Los aranceles impuestos desde 2025 habían generado, hasta febrero, alrededor de 214,700 millones de dólares adicionales de recaudación aduanera frente al promedio de los años anteriores. Posteriormente, la sentencia obligó al gobierno a enfrentar devoluciones gigantescas: más de 160,000 millones de dólares quedaron sujetos a reembolso.

Pero los aranceles que sobreviven podrían recaudar todavía unos 956,000 millones de dólares durante la próxima década. Cuando se considera su impacto negativo sobre la actividad económica, la recaudación neta estimada cae a aproximadamente 697,000 millones.

Porque los aranceles tienen una peculiaridad frecuentemente olvidada: no los paga directamente México, China o Europa.

El cheque inicial lo escribe el importador estadunidense.

Después, el costo se distribuye entre productores extranjeros, importadores, distribuidores y, finalmente, consumidores. Durante 2025, los precios de bienes de consumo importados subieron alrededor de 1.5%, y distintas estimaciones sugieren que entre 46 y 86% del costo arancelario terminó trasladándose a determinados precios de importación.
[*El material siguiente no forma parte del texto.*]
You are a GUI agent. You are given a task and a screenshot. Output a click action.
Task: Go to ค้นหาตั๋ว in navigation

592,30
La discusión, sin embargo, ya regresó a los tribunales.

Primero demandaron pequeñas empresas estadounidenses. El Liberty Justice Center presentó una demanda argumentando que la Casa Blanca simplemente encontró una nueva justificación jurídica para reconstruir los aranceles que la Suprema Corte había declarado ilegales.

El gobierno responde que la Sección 301 es diferente: a diferencia de IEEPA, fue diseñada expresamente por el Congreso para combatir prácticas comerciales injustas y ha sido utilizada durante décadas. Pero los críticos sostienen que el Congreso nunca pretendió que esta sección fuera un estatuto arancelario general; la escribió como un remedio comercial focalizado. Una cosa es el bisturí; otra muy distinta, la maza.
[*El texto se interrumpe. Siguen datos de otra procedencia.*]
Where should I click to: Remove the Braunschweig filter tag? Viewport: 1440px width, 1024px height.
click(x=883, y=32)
Para México, la discusión llega en el peor —o quizá el más importante— momento posible: en plena revisión del T-MEC.

Tenemos un tratado cuya esencia es eliminar barreras comerciales entre México, Estados Unidos y Canadá y, simultáneamente, leyes estadounidenses de hace más de medio siglo utilizadas para reconstruirlas.

La verdadera discusión, por tanto, ya no es si el próximo arancel será de 10.0, 12.5 o 25.0 por ciento.

Es quién tiene el poder para imponerlo.

Durante décadas, la globalización se construyó alrededor de una premisa: las empresas podían invertir hoy confiando razonablemente en las reglas comerciales de mañana. Trump está sustituyendo esa certidumbre por incertidumbre permanente: utilizar el acceso al mercado estadounidense como instrumento de negociación económica, política y laboral.

Una empresa puede sobrevivir a un arancel de 10 por ciento.

Mucho más difícil es decidir dónde construir una fábrica que operará durante 20 años cuando nadie sabe cuál será el arancel dentro de seis meses.

Decía Benjamin Franklin que en este mundo nada puede darse por seguro, excepto la muerte y los impuestos.

Si Franklin viviera hoy, probablemente agregaría una tercera cosa: los aranceles de Donald Trump.